▶ Problem to solve
Could every line of the data be copied out once more, exactly?

▶ Supplied records
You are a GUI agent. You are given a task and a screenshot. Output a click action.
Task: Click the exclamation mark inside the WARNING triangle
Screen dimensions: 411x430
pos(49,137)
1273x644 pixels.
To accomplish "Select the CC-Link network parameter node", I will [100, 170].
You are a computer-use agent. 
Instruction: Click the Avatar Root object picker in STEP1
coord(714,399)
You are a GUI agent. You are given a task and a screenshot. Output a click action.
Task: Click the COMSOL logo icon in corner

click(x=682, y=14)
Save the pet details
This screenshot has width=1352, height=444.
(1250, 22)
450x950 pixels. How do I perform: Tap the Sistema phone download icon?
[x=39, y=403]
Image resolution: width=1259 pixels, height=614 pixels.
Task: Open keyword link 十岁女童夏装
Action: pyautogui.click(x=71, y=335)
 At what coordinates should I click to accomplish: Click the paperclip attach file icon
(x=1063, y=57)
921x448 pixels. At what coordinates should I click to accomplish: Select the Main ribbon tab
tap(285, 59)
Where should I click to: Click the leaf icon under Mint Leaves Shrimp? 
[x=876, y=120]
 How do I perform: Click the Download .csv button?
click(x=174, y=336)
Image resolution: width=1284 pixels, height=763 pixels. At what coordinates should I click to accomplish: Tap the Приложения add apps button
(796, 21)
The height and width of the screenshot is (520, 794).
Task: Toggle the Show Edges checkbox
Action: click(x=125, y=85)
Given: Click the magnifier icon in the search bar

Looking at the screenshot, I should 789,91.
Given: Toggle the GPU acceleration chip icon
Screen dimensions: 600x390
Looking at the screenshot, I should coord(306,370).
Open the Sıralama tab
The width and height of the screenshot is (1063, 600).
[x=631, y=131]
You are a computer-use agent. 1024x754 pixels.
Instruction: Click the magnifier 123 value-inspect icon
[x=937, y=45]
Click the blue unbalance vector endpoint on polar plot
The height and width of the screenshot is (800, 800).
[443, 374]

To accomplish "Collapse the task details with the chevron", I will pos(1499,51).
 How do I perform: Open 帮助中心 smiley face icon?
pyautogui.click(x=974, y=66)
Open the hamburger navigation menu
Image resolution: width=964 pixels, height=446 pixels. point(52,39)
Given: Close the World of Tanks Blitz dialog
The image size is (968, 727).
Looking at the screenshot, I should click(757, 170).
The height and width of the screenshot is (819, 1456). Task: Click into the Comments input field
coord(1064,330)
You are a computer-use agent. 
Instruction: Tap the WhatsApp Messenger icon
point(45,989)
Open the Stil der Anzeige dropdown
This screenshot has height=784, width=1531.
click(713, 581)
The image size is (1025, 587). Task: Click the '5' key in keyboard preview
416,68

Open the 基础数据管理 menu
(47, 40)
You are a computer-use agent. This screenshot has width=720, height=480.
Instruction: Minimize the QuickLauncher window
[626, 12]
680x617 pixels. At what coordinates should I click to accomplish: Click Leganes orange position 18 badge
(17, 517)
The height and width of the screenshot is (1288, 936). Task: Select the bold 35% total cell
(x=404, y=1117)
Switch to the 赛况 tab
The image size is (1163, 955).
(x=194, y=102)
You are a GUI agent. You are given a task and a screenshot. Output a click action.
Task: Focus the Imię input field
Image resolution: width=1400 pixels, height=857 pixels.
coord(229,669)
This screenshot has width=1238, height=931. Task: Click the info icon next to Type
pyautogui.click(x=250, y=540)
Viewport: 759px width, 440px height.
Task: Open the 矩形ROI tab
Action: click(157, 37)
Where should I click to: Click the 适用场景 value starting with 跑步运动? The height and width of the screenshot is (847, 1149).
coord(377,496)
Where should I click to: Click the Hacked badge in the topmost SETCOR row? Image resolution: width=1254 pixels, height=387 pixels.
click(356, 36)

▶ Written answer
You are a GUI agent. You are given a task and a screenshot. Output a click action.
Task: Click the exclamation mark inside the WARNING triangle
Screen dimensions: 411x430
pos(49,137)
1273x644 pixels.
To accomplish "Select the CC-Link network parameter node", I will [100, 170].
You are a computer-use agent. 
Instruction: Click the Avatar Root object picker in STEP1
coord(714,399)
You are a GUI agent. You are given a task and a screenshot. Output a click action.
Task: Click the COMSOL logo icon in corner

click(x=682, y=14)
Save the pet details
This screenshot has width=1352, height=444.
(1250, 22)
450x950 pixels. How do I perform: Tap the Sistema phone download icon?
[x=39, y=403]
Image resolution: width=1259 pixels, height=614 pixels.
Task: Open keyword link 十岁女童夏装
Action: pyautogui.click(x=71, y=335)
 At what coordinates should I click to accomplish: Click the paperclip attach file icon
(x=1063, y=57)
921x448 pixels. At what coordinates should I click to accomplish: Select the Main ribbon tab
tap(285, 59)
Where should I click to: Click the leaf icon under Mint Leaves Shrimp? 
[x=876, y=120]
 How do I perform: Click the Download .csv button?
click(x=174, y=336)
Image resolution: width=1284 pixels, height=763 pixels. At what coordinates should I click to accomplish: Tap the Приложения add apps button
(796, 21)
The height and width of the screenshot is (520, 794).
Task: Toggle the Show Edges checkbox
Action: click(x=125, y=85)
Given: Click the magnifier icon in the search bar

Looking at the screenshot, I should 789,91.
Given: Toggle the GPU acceleration chip icon
Screen dimensions: 600x390
Looking at the screenshot, I should coord(306,370).
Open the Sıralama tab
The width and height of the screenshot is (1063, 600).
[x=631, y=131]
You are a computer-use agent. 1024x754 pixels.
Instruction: Click the magnifier 123 value-inspect icon
[x=937, y=45]
Click the blue unbalance vector endpoint on polar plot
The height and width of the screenshot is (800, 800).
[443, 374]

To accomplish "Collapse the task details with the chevron", I will pos(1499,51).
 How do I perform: Open 帮助中心 smiley face icon?
pyautogui.click(x=974, y=66)
Open the hamburger navigation menu
Image resolution: width=964 pixels, height=446 pixels. point(52,39)
Given: Close the World of Tanks Blitz dialog
The image size is (968, 727).
Looking at the screenshot, I should click(757, 170).
The height and width of the screenshot is (819, 1456). Task: Click into the Comments input field
coord(1064,330)
You are a computer-use agent. 
Instruction: Tap the WhatsApp Messenger icon
point(45,989)
Open the Stil der Anzeige dropdown
This screenshot has height=784, width=1531.
click(713, 581)
The image size is (1025, 587). Task: Click the '5' key in keyboard preview
416,68

Open the 基础数据管理 menu
(47, 40)
You are a computer-use agent. This screenshot has width=720, height=480.
Instruction: Minimize the QuickLauncher window
[626, 12]
680x617 pixels. At what coordinates should I click to accomplish: Click Leganes orange position 18 badge
(17, 517)
The height and width of the screenshot is (1288, 936). Task: Select the bold 35% total cell
(x=404, y=1117)
Switch to the 赛况 tab
The image size is (1163, 955).
(x=194, y=102)
You are a GUI agent. You are given a task and a screenshot. Output a click action.
Task: Focus the Imię input field
Image resolution: width=1400 pixels, height=857 pixels.
coord(229,669)
This screenshot has width=1238, height=931. Task: Click the info icon next to Type
pyautogui.click(x=250, y=540)
Viewport: 759px width, 440px height.
Task: Open the 矩形ROI tab
Action: click(157, 37)
Where should I click to: Click the 适用场景 value starting with 跑步运动? The height and width of the screenshot is (847, 1149).
coord(377,496)
Where should I click to: Click the Hacked badge in the topmost SETCOR row? Image resolution: width=1254 pixels, height=387 pixels.
click(356, 36)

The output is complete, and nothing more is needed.